Skip to main content

OCR

Optical character recognition (OCR) converts images of printed text into machine-readable characters. For African languages it is the cheapest way to turn the large stock of printed material, books, newspapers, and government gazettes, into usable text data, which makes it a multiplier for every text task downstream.

The OCR pipeline: scanned source to line images and exact transcription to model, scored by CER

What the data looks like

An OCR dataset pairs images of text, usually at the line or page level, with their exact transcriptions. The images come from scanning printed sources, and the quality of the scan sets the ceiling on the result. The hard part for African languages is the script. Latin-based African languages need every diacritic transcribed faithfully, since a missing accent changes the word, while syllabic and Arabic-derived scripts like Ge'ez and Ajami have large character sets and contextual shapes that general OCR engines never learned. The Fidel dataset addressed this for Amharic by collecting printed, handwritten, and synthetic text together so models could learn the script's full range (Fidel, 2025). Synthetic text generation, rendering known text in many fonts, is a useful way to bootstrap data for a script with little real coverage.

**INFORMATION SUPPLIED**.
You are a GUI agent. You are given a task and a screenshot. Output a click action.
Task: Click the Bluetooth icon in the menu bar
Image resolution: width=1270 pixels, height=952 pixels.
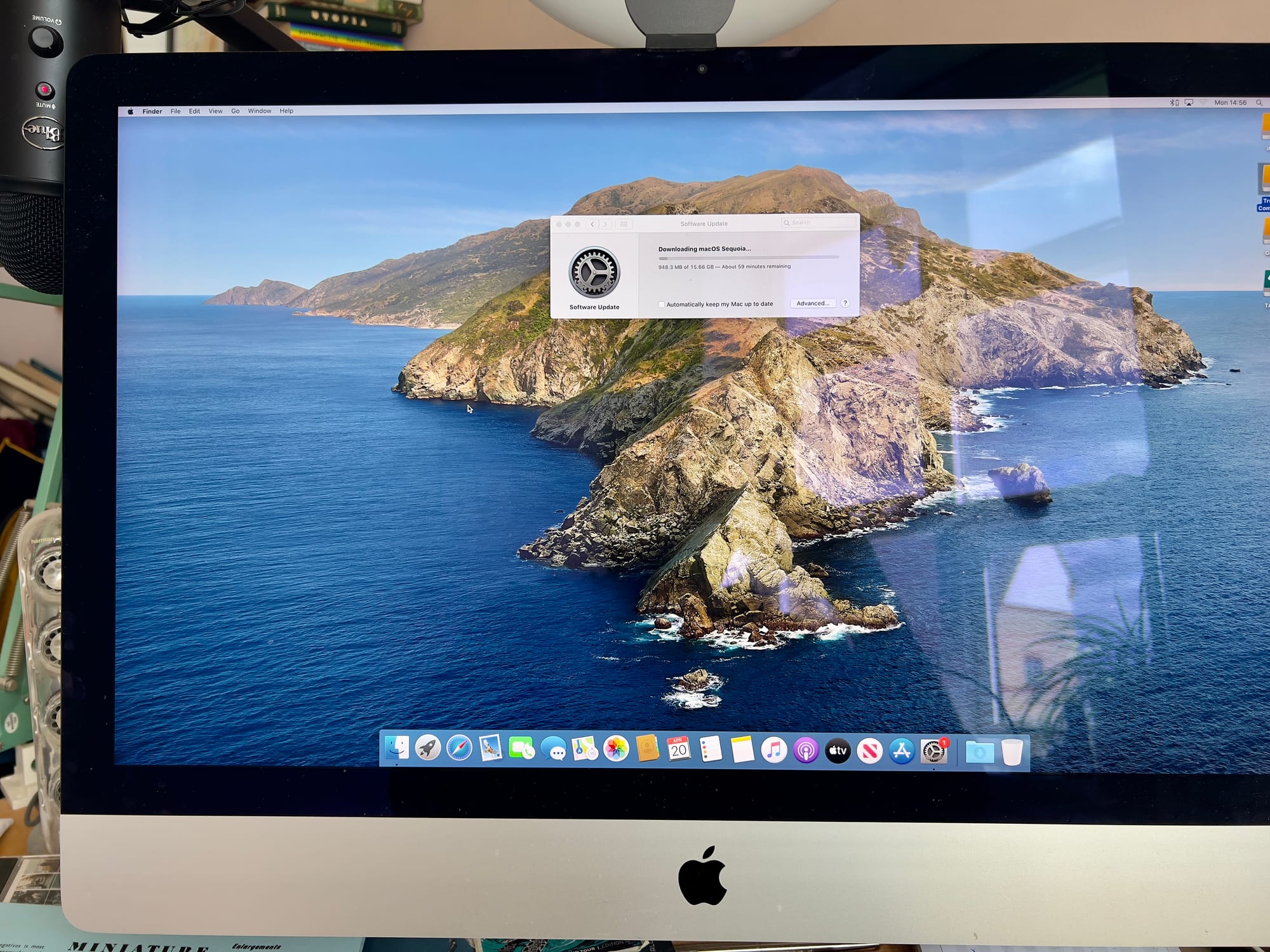1172,102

**DIRECTIVE 1**.
Answer these questions using the OCR overview, writing each answer on its own line with the same letter.
(a) According to the pipeline caption, what measure is used to score the model?
(b) Which language did the Fidel dataset address?
(c) What sets the ceiling on the OCR result?
**DIRECTIVE 2**.
List every kind of printed material that the OCR overview names as part of the large stock available for African languages.
**DIRECTIVE 3**.
Resume the OCR overview right after its last sentence.

**ANSWER 1**.
(a) CER
(b) Amharic
(c) The quality of the scan

**ANSWER 2**.
Books, newspapers, government gazettes

**ANSWER 3**.
The data is usually organised as line images paired with their exact transcription, one record per line:

image_path,text
lines/gazette_0001.png,Hukumar zaɓe ta sanar da sakamakon zaɓe.
lines/gazette_0002.png,An gudanar da zaɓen cikin lumana.

The transcription must preserve every diacritic and special character exactly as printed, since for OCR the text column is the ground truth the model is scored against, and a dropped accent there teaches and then rewards the wrong spelling.

Annotation and evaluation

For OCR the annotation is transcription, the same discipline as in speech: native readers, exact diacritics, and a fixed convention for ambiguous characters. The work can be sped up by correcting an existing OCR engine's output rather than typing from scratch, as long as the corrections are careful. OCR is evaluated by error rate against the reference, with Character Error Rate (CER) the primary measure because it is fair to the large character sets and rich morphology of African scripts, and Word Error Rate (WER) reported alongside it.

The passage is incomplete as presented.